L’ultraconservatisme wahhabite n’est tout simplement plus en phase avec une jeunesse saoudienne connectée au monde, qui bien souvent étudie à l’étranger et revient dans la péninsule avec des idéaux d’ouverture et de tolérance. Et des compétences, dont l’Arabie saoudite va avoir plus que jamais besoin si elle entend réussir le défi de la diversification économique et de l’après-pétrole.
« Vision 2030 » : une mutation attendue du modèle économique
Changer le modèle économique saoudien : c’est bien le second chantier de Riyad, indissociable de la modernisation sociale. Confronté à la chute des cours du pétrole et contraint d’adopter des mesures d’austérité budgétaire, le royaume doit à tout prix réduire sa dépendance extrême aux hydrocarbures, qui représentent 90% de ses exportations et 70% de ses revenus. Pour ce faire, MBS a piloté un gigantesque plan de transformation nationale, intitulé « Vision 2030 » et lancé en avril 2016.
Si le plan intègre des mesures destinées à faire passer la place des femmes de 22% à 30% dans la population active saoudienne, il prévoit surtout de faire gagner de la compétitivité au secteur de l’énergie, en développant par exemple les énergies renouvelables et le secteur minier. La part des exportations de produits non-pétroliers devrait passer de 16% à 50% du PIB.
Le modèle saoudien, dominé par le secteur public, va également accorder davantage de place aux entreprises privées, qui devaient créer 450 000 emplois d’ici à 2020. Les investissements étrangers seront encouragés, et de nouveaux secteurs investis, comme celui des loisirs ou encore du numérique. MBS a également mis 500 milliards de dollars sur la table pour créer une cité futuriste, baptisée NEOM, une Silicon Valley du Golfe grande comme deux fois l’Ile-de-France…
Qu’on ne s’y trompe donc pas : si les transformations en cours en Arabie ont tout d’une opération dirigiste, voire autoritaire, elles répondent à de véritables enjeux.

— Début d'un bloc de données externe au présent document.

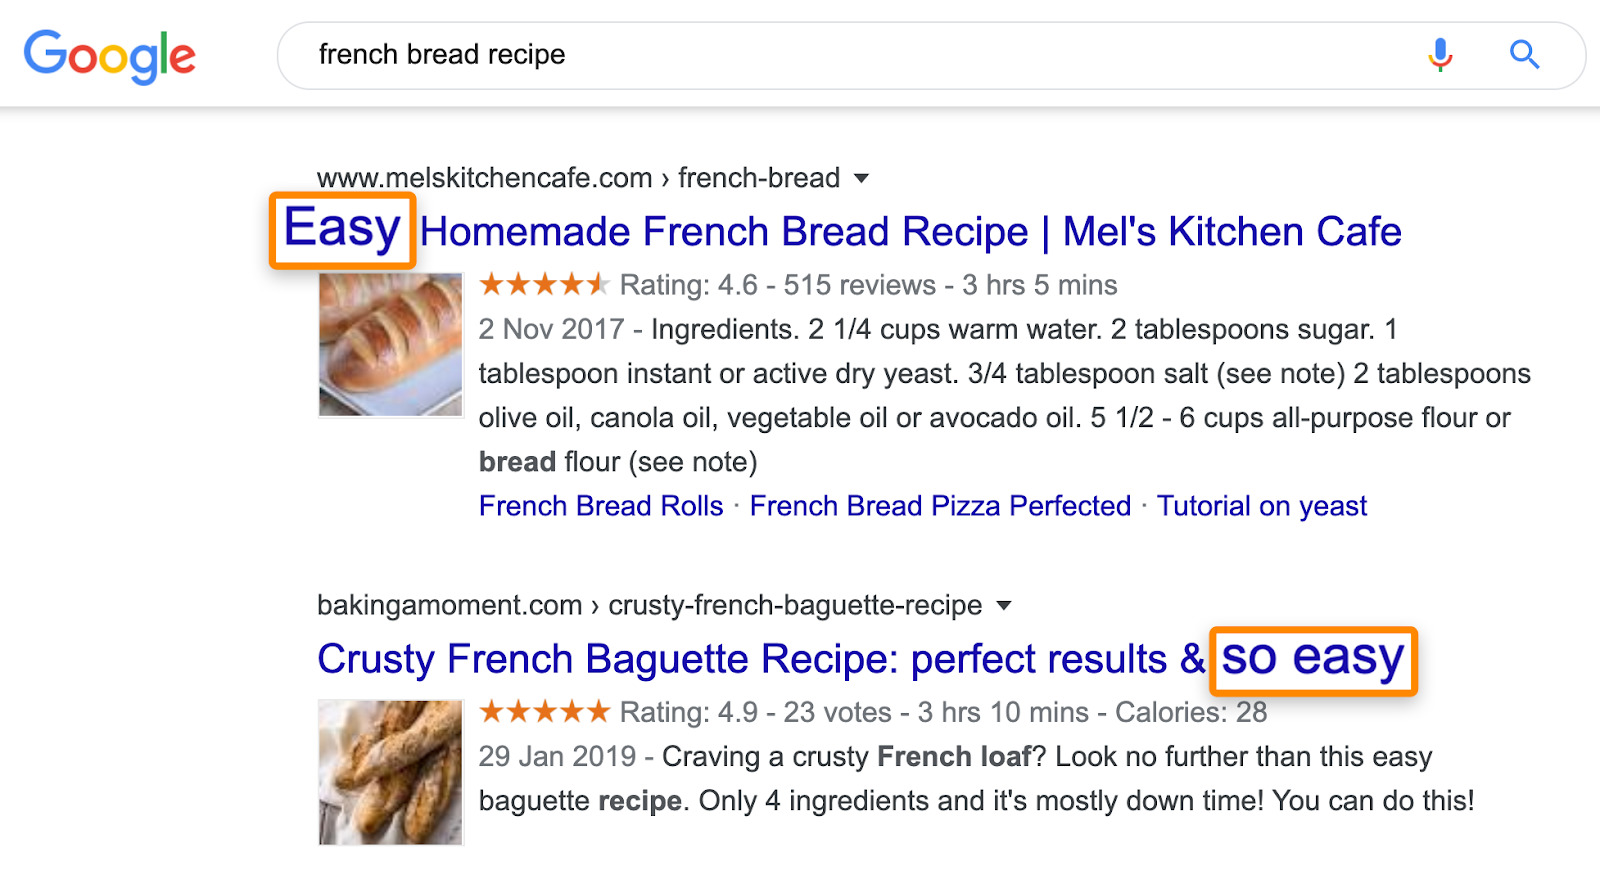
Task: Open French Bread Pizza Perfected sitelink
Action: tap(940, 506)
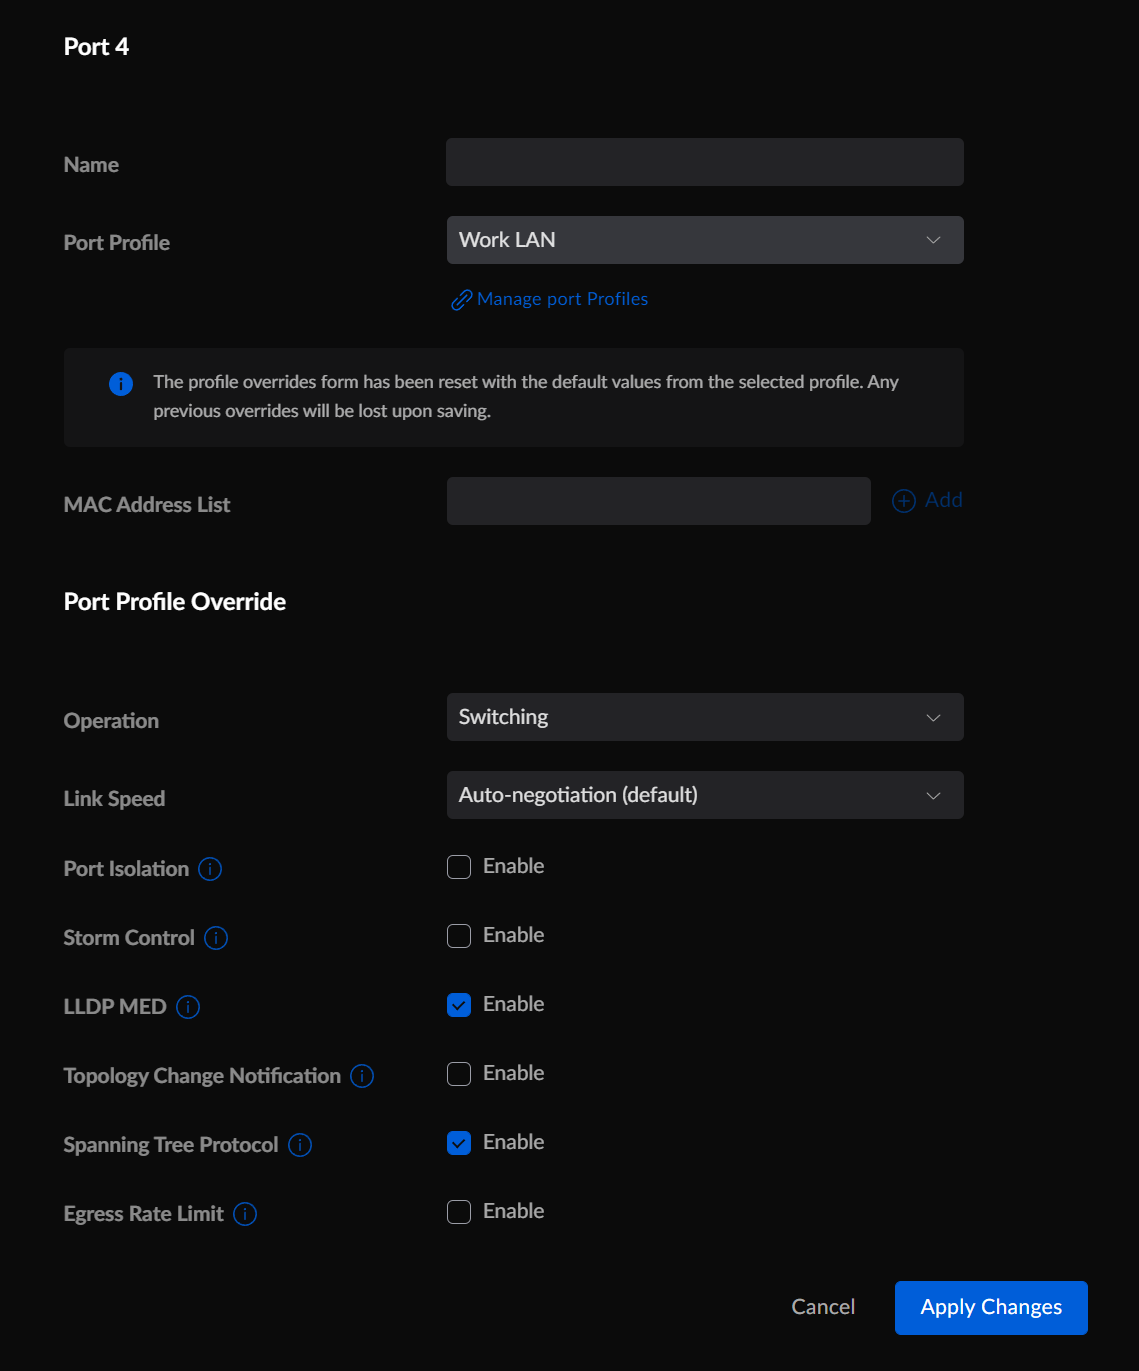Open the Port Profile dropdown showing Work LAN
This screenshot has height=1371, width=1139.
(705, 240)
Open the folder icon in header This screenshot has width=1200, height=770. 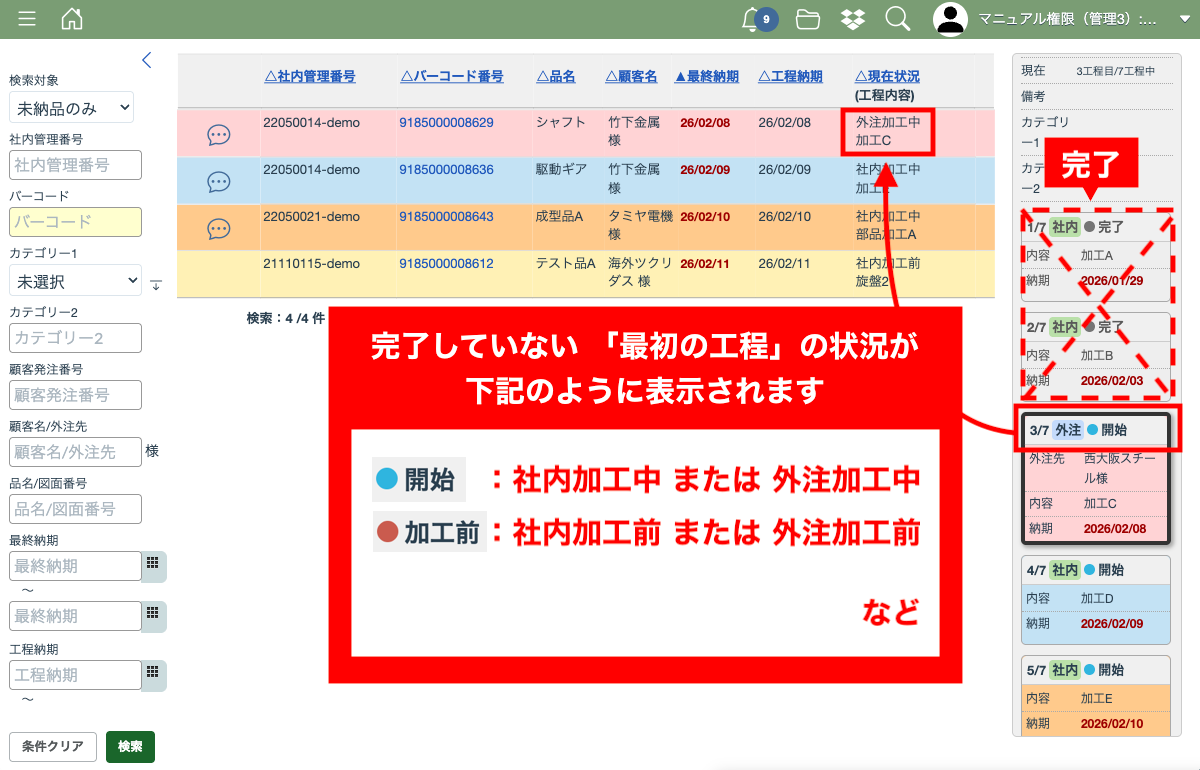(807, 19)
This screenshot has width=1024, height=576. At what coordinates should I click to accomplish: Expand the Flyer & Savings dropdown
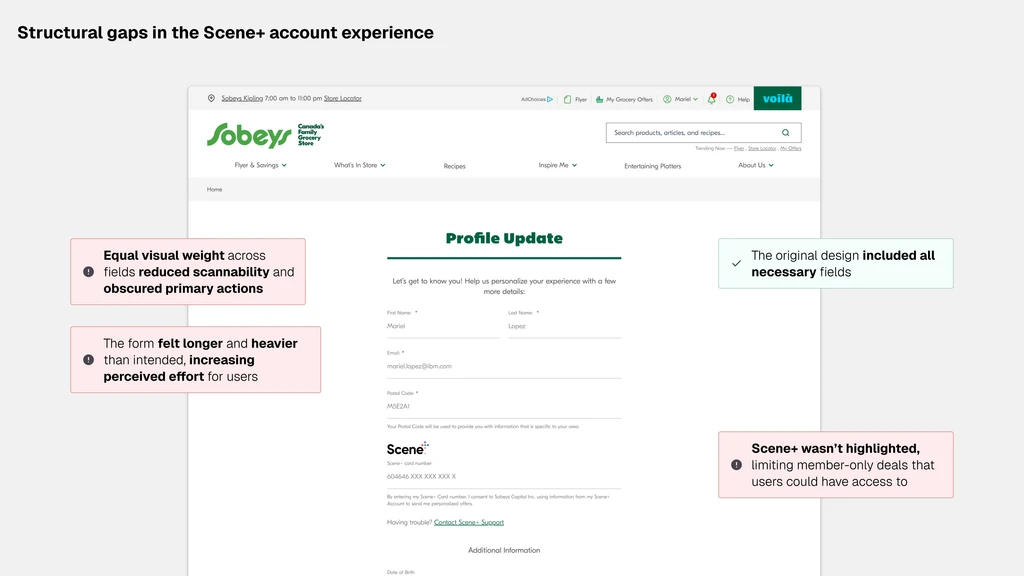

Pour le royaume, dont les anciens dirigeants désormais écartés ont trop longtemps pensé qu’il pouvait éternellement se contenter de vivre de ses rentes, le moment est crucial. La France ne peut se permettre de manquer ce point d’inflexion, tant elle a tout intéret du point de vue de sa sécurité intérieure à accompagner cette lutte contre le rigorisme religieux. Les relations avec Riyad seront la clef du Grand Jeu au Moyen Orient au cours des prochaines années. Que ceux qui critiquaient, à bon droit, l’immobilisme et le conservatisme de Riyad ne soient pas aujourd’hui trop prompts à dénoncer une méthode qui semble bien être la seule possible pour en finir, précisément, avec cette inertie.